SALTA (Redacción Voces Críticas) La preocupación se instaló en un sector de Tartagal luego de que vecinos denunciaran un fuerte olor a gas en la zona del gasoducto. El episodio generó temor entre las familias y volvió a poner en el centro de la escena la gestión de Franco Hernández Berni, cuestionada por la falta de respuestas ante situaciones que afectan directamente a la comunidad.
El alerta surgió tras múltiples llamados de vecinos que advertían sobre una posible pérdida. Al llegar al lugar, el olor era claramente perceptible, lo que incrementó la preocupación y obligó a la presencia de personal técnico para verificar la situación.
Desde la empresa Transportadora de Gas del Norte (TGN), uno de los responsables explicó que no existe ninguna fuga ni caño pinchado. Según detallaron, el olor se debe a trabajos recientes realizados por GASNOR, donde se utilizó mercaptano —una sustancia que se agrega al gas para poder detectarlo— y que puede permanecer en el ambiente durante algunos días.
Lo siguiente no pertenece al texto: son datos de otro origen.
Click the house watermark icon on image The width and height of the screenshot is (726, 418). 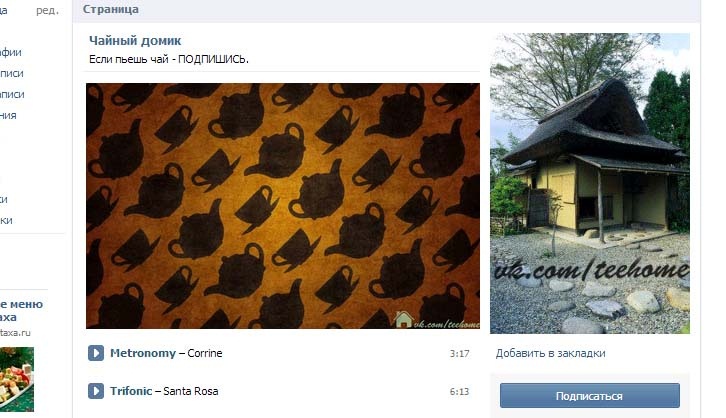click(403, 319)
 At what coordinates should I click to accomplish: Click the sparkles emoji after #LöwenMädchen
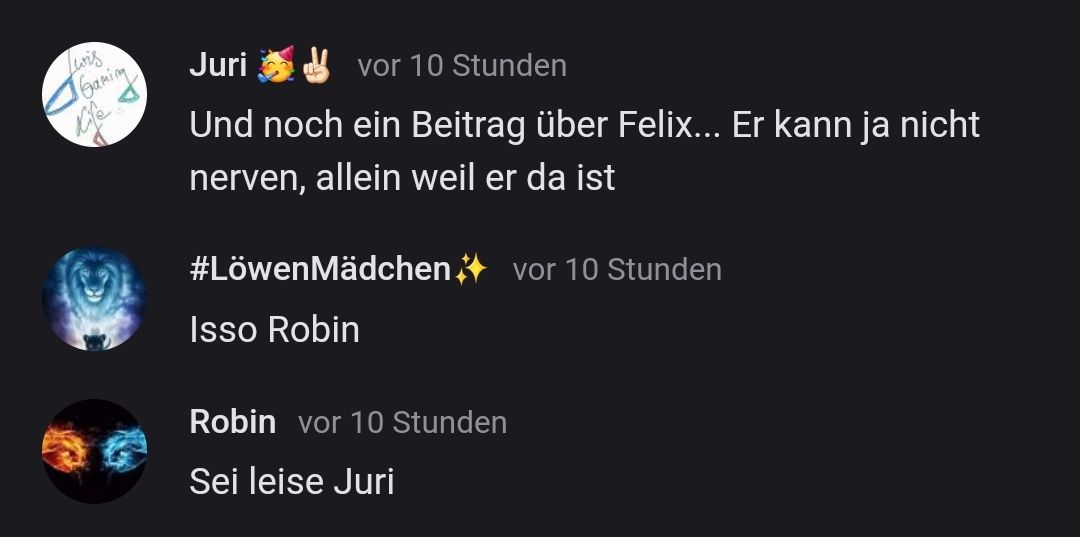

A pesar de la explicación técnica, el malestar de los vecinos no cesa. La falta de información previa y la ausencia de respuestas claras por parte del municipio alimentaron la incertidumbre en un contexto donde el miedo a una posible explosión o accidente no es menor.
Una vez más, Tartagal queda expuesta a situaciones que generan alarma social sin una reacción rápida de las autoridades locales. En medio de una gestión cada vez más cuestionada, el episodio del gas vuelve a dejar en evidencia la desconexión entre el municipio y las preocupaciones reales de los vecinos.